_Data listing_
========

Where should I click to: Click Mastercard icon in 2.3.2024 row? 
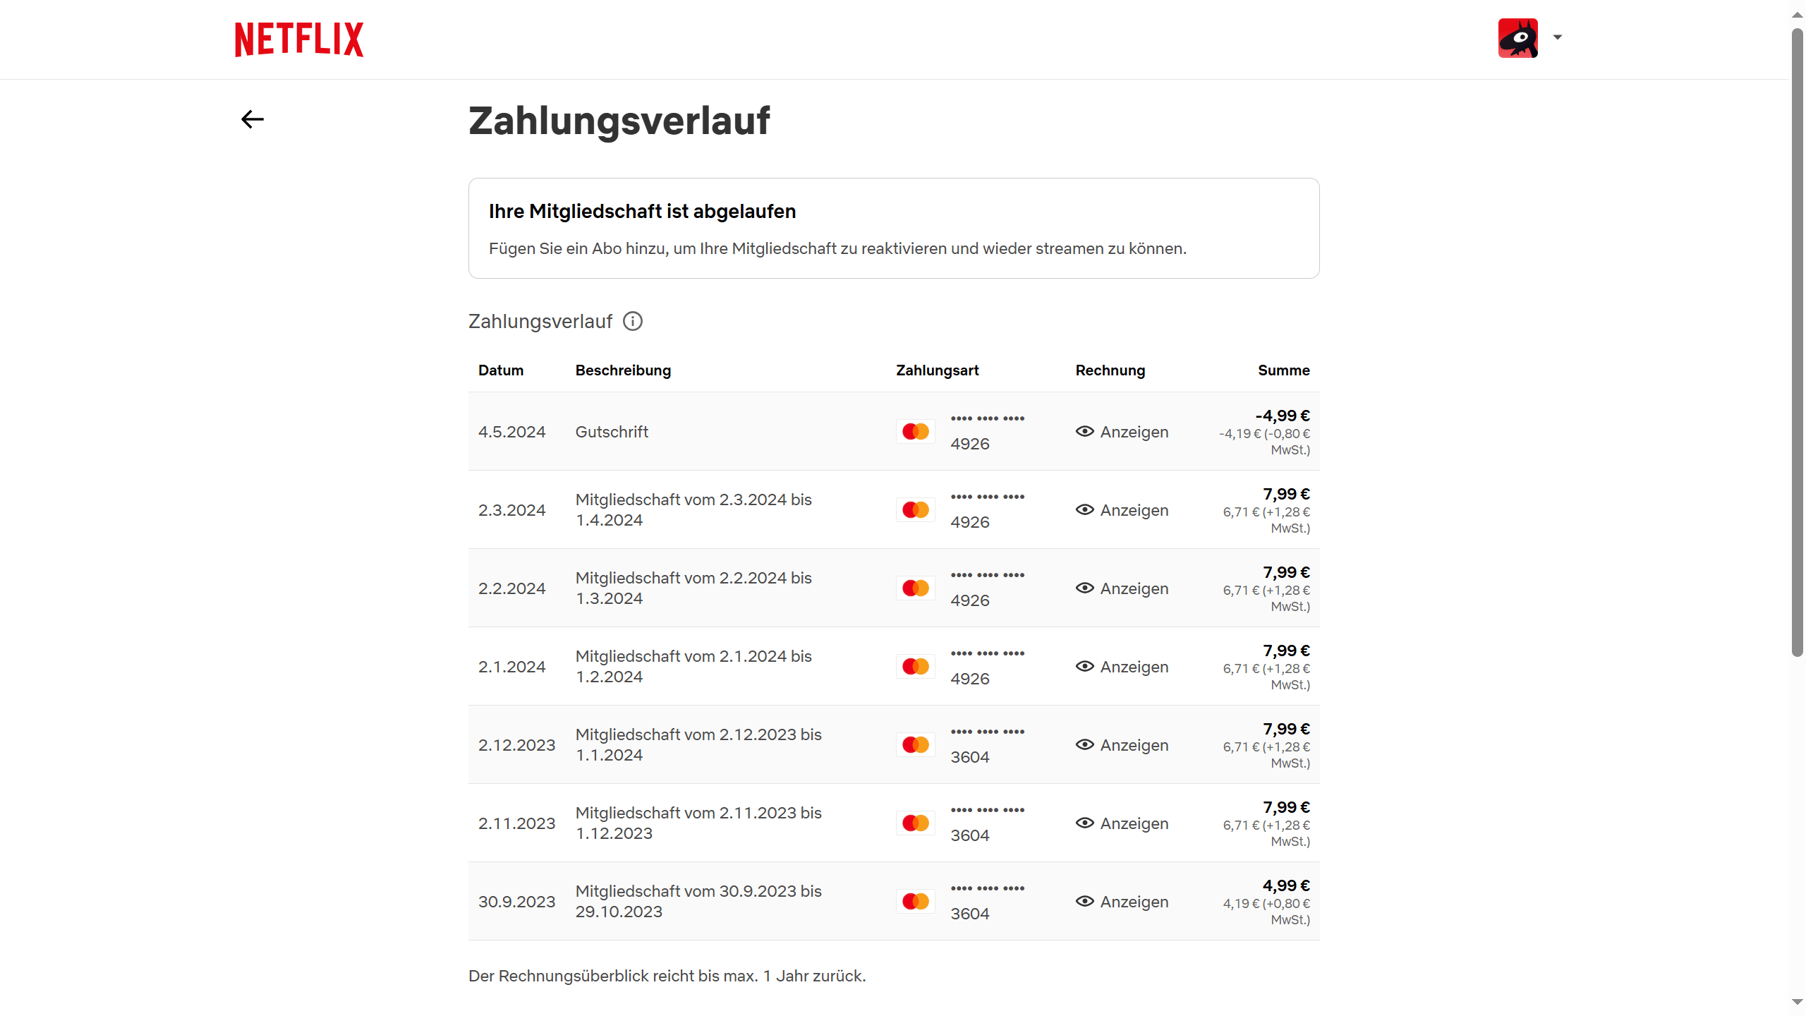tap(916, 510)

========

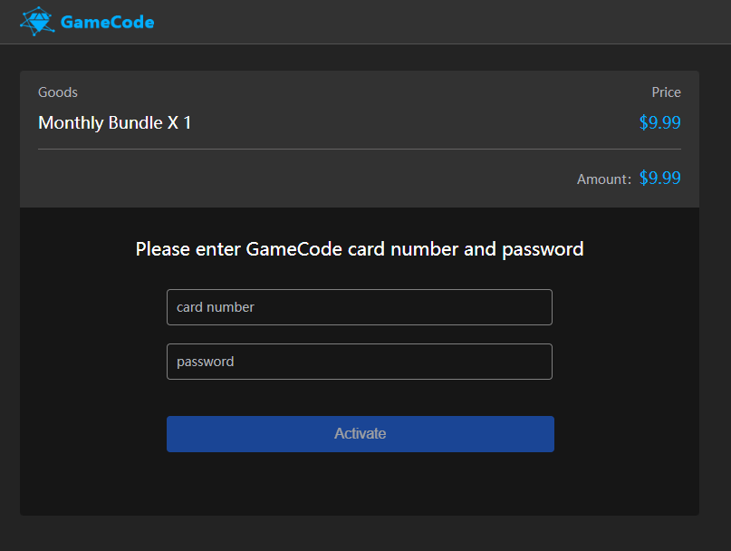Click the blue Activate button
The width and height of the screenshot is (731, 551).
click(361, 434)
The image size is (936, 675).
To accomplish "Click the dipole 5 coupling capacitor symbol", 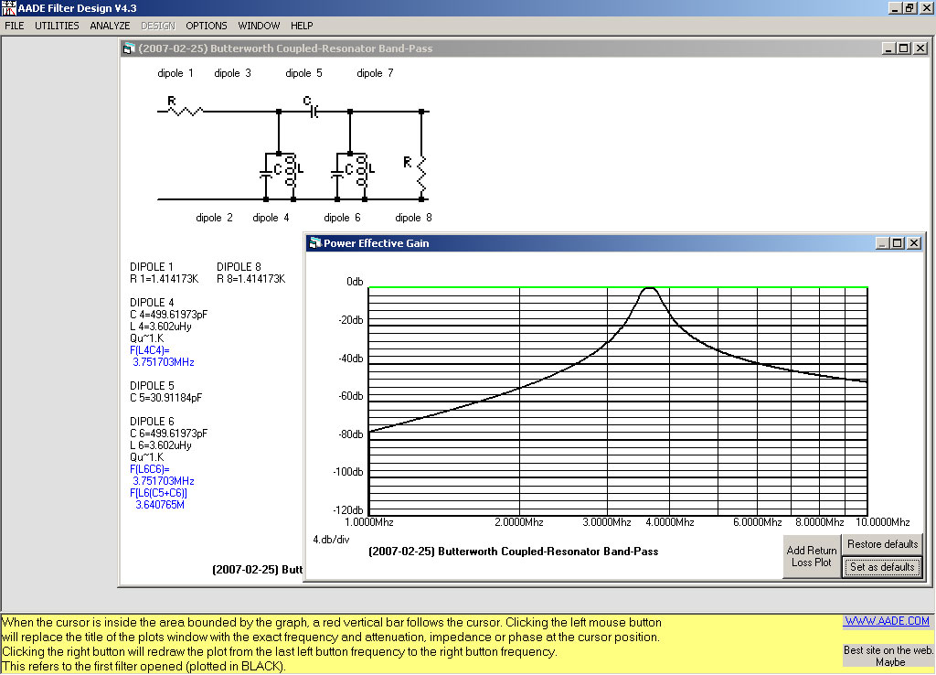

========

_Goal_
Copy the items from the line containing "Where should I" through the line containing "tap(916, 510)", both included, and leave the pictures out of your answer.

_Response to this exercise_
Where should I click to: Click Mastercard icon in 2.3.2024 row? 
tap(916, 510)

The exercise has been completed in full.